» **What this task involves**
Repeat each entry. Keep every line exactly as it is.
:: Study material
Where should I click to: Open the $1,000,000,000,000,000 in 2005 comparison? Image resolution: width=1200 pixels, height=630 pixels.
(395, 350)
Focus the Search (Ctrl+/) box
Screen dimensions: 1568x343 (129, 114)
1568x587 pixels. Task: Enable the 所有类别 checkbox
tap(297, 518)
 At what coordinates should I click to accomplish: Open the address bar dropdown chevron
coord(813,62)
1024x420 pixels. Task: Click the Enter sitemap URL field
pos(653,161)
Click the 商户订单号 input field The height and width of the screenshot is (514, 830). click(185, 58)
::::
» **Task solution**
Where should I click to: Open the $1,000,000,000,000,000 in 2005 comparison? Image resolution: width=1200 pixels, height=630 pixels.
(395, 350)
Focus the Search (Ctrl+/) box
Screen dimensions: 1568x343 (129, 114)
1568x587 pixels. Task: Enable the 所有类别 checkbox
tap(297, 518)
 At what coordinates should I click to accomplish: Open the address bar dropdown chevron
coord(813,62)
1024x420 pixels. Task: Click the Enter sitemap URL field
pos(653,161)
Click the 商户订单号 input field The height and width of the screenshot is (514, 830). click(185, 58)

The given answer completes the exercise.